Wednesday, August 5, 2009

Prizzi's Honor (1985)


By Eric Jessen 8/4/09

Prizzi's Honor is a warm, funny Mafia contractor's lullaby and a smooth, creamy portrait, washed in watercolor, with hits and kidnappings, and a switchblade or silenced pistol under our pillow never reaching a fever pitch but instead lulling us into sweet dreams. Prizzi's Honor is a nice tune, a pretty picture, a farcical satire, but above all a wonderful love story.
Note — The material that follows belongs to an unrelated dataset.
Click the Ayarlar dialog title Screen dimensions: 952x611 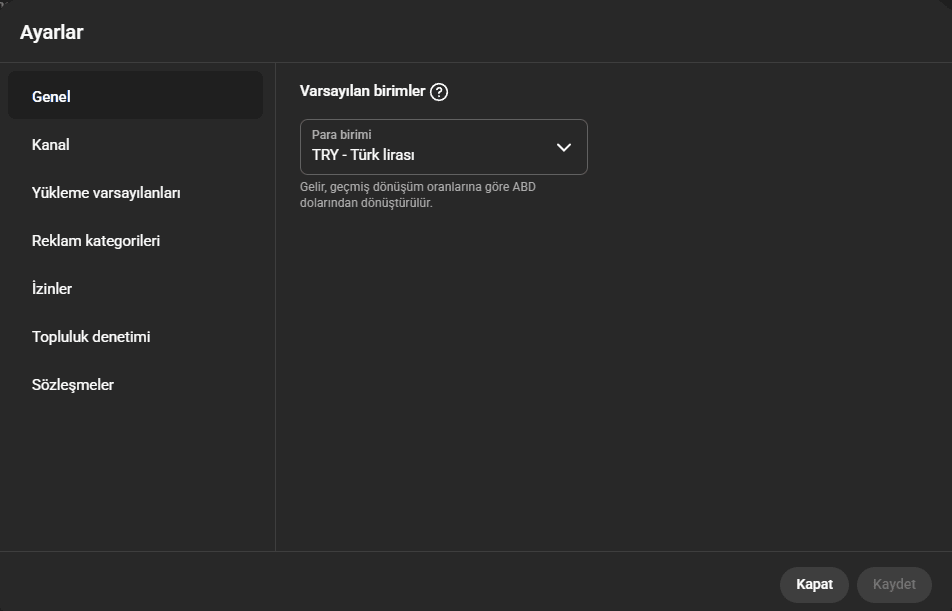(52, 32)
Our two love birds are Jack Nicholson as Charley Partanna, the regular guy turned Brooklyn mob boss who takes names so he can mail every busboy and photographer he encounters a ten dollar bill, and Kathleen Turner as Irene Walker, the femme fatale assassin. They first spot each other at a wedding which was scheduled as Mafia alibi for a murder. Charley and Irene share a dance and then Irene suddenly vanishes. Charley finds her in Los Angeles, tells her “I love you,” looking just dumb enough to mean it, and then sleeps with her. They seem a match made in heaven. Eventually they get married and decide to work together in Charley's new assignment: kidnapping a swindling bank executive.
The abduction is a hilarious and skillfully crafted. Irene, hidden behind a corner, looking suave holding her magnum gently against a plastic baby, throws the doll in the air, expecting the bank executive to lunge for it, instead it falls to the floor. An innocent woman unexpectedly arrives on an elevator. Irene promptly shoots her between the eyes with cold blooded efficiency as Charlie knocks out the target. Irene and Charley, dragging the unconscious man, feel closer then ever.
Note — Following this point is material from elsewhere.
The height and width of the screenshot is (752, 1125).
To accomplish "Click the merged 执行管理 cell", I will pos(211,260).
Later Irene and Charley find out the innocent bystander was a police commissioner's wife. The police decide as a point of moral principal to quit taking kick backs, bribes, and quit turning a blind eye to illegal betting, pimps and prostitutes until the Mafia give up the shooter. Charley and Irene are filled with paranoia, greed, and a killer's mentality but they always stay connected.
Jack Nicholson is great as Charley Partanna (though I found his mob goon impression, scrunched face, puckered lip “uh” talking annoying). Kathleen Turner is absolutely fantastic. She is the first actress, or co-star to truly match Nicholson's screen hogging. In fact at times she is a more intriguing, dominant presence. They are spectacular together. Charley seems gullible, but also an efficient, level headed criminal and Irene has a scheming smile, lying eyes but appearing desperate enough to leave Charley (and the audience) always uncertain.
Prizzi's Honor is a movie with a great attention to detail. John Huston is the ultimate professional for the job, showing little signs of age. His direction has calm patience, never descending into cheap gangster movie clichés, keeping a consistent lush, alluring vein. It progresses swaying with whimsy, quiet, but with a charming black comic sarcasm in portraying the mafia (watch for the anti Brando “Don” played by William Hickey, old and confused). And most of all Prizzi's Honor is the perfect assassin's love story, ending as it should (minus the final minute) with the two killers staring tenderly into each others eyes as they hurl their final collective bullets and daggers.